_THE PROBLEM_.
Count the lines below that contain the word "Antipsychotic", and give only the number.

Start of TASK MATERIAL

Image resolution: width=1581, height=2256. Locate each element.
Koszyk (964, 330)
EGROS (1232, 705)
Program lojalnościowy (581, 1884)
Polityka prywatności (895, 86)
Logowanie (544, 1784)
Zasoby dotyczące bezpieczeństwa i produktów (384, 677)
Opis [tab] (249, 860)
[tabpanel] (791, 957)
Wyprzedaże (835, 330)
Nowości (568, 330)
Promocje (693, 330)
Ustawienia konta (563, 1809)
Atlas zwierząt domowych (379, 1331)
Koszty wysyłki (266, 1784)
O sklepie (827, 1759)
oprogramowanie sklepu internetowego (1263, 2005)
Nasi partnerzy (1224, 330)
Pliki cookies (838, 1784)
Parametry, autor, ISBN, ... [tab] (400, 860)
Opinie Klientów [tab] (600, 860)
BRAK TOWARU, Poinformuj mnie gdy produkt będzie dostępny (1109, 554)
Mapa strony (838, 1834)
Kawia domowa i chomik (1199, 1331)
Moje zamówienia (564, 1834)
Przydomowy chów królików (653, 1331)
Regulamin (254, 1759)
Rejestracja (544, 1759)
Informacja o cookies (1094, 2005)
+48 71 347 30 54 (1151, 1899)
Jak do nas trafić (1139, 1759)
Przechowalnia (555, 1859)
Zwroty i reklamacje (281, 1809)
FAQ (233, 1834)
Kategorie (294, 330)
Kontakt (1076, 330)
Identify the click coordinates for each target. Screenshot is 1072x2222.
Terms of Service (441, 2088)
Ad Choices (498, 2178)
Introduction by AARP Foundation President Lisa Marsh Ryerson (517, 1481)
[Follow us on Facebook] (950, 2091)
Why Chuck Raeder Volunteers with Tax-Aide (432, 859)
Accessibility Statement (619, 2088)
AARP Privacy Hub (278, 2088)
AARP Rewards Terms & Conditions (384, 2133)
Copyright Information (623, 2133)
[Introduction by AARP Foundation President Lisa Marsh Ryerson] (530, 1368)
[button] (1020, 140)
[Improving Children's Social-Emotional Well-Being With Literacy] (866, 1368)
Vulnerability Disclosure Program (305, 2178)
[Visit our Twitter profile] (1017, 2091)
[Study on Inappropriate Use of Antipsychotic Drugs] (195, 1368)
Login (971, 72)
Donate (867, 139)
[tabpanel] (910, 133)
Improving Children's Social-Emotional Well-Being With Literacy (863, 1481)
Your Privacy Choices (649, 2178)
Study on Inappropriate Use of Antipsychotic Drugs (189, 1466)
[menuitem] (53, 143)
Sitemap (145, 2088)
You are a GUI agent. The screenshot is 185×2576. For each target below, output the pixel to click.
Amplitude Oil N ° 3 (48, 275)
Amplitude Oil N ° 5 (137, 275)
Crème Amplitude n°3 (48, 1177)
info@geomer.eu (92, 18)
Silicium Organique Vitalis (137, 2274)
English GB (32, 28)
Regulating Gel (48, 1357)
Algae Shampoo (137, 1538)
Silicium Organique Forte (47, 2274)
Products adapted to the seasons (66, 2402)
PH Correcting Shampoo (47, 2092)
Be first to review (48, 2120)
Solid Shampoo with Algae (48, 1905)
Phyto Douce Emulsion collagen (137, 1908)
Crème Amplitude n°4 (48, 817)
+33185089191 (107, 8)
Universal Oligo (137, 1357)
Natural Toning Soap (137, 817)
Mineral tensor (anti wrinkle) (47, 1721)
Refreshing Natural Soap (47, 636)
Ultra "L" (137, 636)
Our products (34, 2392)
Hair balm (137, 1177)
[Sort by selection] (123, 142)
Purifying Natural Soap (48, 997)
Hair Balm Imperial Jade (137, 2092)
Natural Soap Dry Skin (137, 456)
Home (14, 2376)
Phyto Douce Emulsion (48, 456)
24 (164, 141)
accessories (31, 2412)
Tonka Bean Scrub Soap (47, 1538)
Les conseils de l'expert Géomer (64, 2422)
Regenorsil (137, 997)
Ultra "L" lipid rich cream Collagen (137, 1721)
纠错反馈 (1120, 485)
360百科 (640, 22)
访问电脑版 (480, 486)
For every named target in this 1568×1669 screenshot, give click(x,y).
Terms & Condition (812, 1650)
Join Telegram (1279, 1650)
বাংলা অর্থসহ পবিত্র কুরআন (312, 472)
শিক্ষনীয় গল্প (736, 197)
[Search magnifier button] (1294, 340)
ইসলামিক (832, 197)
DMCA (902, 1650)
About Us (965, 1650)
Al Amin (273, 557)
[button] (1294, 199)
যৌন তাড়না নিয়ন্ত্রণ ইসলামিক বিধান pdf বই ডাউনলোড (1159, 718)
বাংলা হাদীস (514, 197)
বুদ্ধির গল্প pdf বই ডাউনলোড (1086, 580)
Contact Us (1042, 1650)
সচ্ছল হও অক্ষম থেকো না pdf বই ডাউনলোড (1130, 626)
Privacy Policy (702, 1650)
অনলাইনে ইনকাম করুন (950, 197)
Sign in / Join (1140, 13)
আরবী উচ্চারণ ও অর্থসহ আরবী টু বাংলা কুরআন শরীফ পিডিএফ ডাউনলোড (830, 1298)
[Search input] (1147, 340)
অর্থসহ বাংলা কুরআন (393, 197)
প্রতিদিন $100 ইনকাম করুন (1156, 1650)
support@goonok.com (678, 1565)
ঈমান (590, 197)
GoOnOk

End of TASK MATERIAL

_ANSWER TO THE PROBLEM_.
2